6. A real-scene 3D modeling system integrating indoor and outdoor point cloud data, characterized in that, include: The data acquisition and preprocessing module is used to acquire indoor and outdoor point cloud data, and to preprocess, standardize, and control the quality of the acquired point cloud data. The coarse alignment module is used to extract significant features from point cloud data, perform coarse registration, and construct a spatial relationship vector model with constraints for initial alignment. The graph optimization module is used to perform fine registration of point cloud data and to perform graph optimization to correct errors. The semantic-guided reconstruction module is used to combine semantic tags to perform refined geometric modeling and fit a fused real-world 3D model.

7. The real-scene 3D modeling system according to claim 6, characterized in that, The data acquisition and preprocessing module includes: The outdoor point cloud acquisition module is used to collect outdoor point cloud data from multiple sources; The indoor point cloud acquisition module is used to collect indoor point cloud data from multiple sources; The data cleaning and preprocessing module is used to perform preprocessing operations such as denoising, thinning, and registration on the collected indoor and outdoor point cloud data. The point cloud registration module is used to unify the point cloud format of all indoor and outdoor point cloud data into a standard framework.

8. The real-scene 3D modeling system according to claim 6, characterized in that, The coarse alignment module includes: The feature extraction module is used to extract salient features from point cloud data of indoor and outdoor public areas; The coarse registration module is used to initially align indoor and outdoor point cloud data based on the extracted feature information and the ICP algorithm. The modeling module is used to construct a mathematical model containing constraints to optimize the initial alignment results; The fine-tuning module is used to fine-tune the initially aligned point cloud data. By adjusting the parameters in the transformation matrix, the registration error between point clouds is reduced to obtain the initial registration result.

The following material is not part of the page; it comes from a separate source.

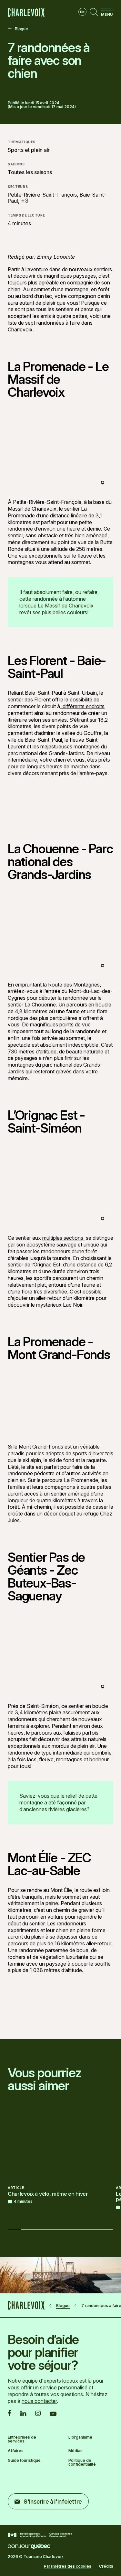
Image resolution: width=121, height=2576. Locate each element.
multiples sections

9. The real-scene 3D modeling system according to claim 6, characterized in that, The graph optimization module includes: The graph optimization and integration module is used to establish a pose graph optimization problem model, integrating the position information of multiple scanning stations into a unified optimization framework; The overlay and fusion module is used to incorporate common feature points from indoor and outdoor point cloud data into an optimization framework for visual overlay and fusion. The algorithm optimization module is used to apply graph optimization algorithms to minimize errors, obtain globally consistent scanning station poses, and iterate to optimize the point cloud registration results. The monitoring module is used to monitor registration errors in real time and converge abnormal errors in the target area.

10. The real-scene 3D modeling system according to claim 6, characterized in that, The semantic-guided reconstruction module includes: The semantic segmentation module is used to perform semantic segmentation on the fused point cloud using a deep learning model, identify different architectural elements and assign semantic labels. The boundary repair module is used to perform geometric modeling based on semantic segmentation results. It combines semantic information to perform hierarchical optimization and reconstruction of the geometric structure of point clouds of different categories, and fits a more realistic scene. The refined fusion module is used to classify each part of the model based on the optimized point cloud data and semantic information, and fit the scene and the geometry in the scene according to the semantic attributes to fit the spatial posture and size ratio of the real scene, and then output the fused real scene 3D model with semantic labels.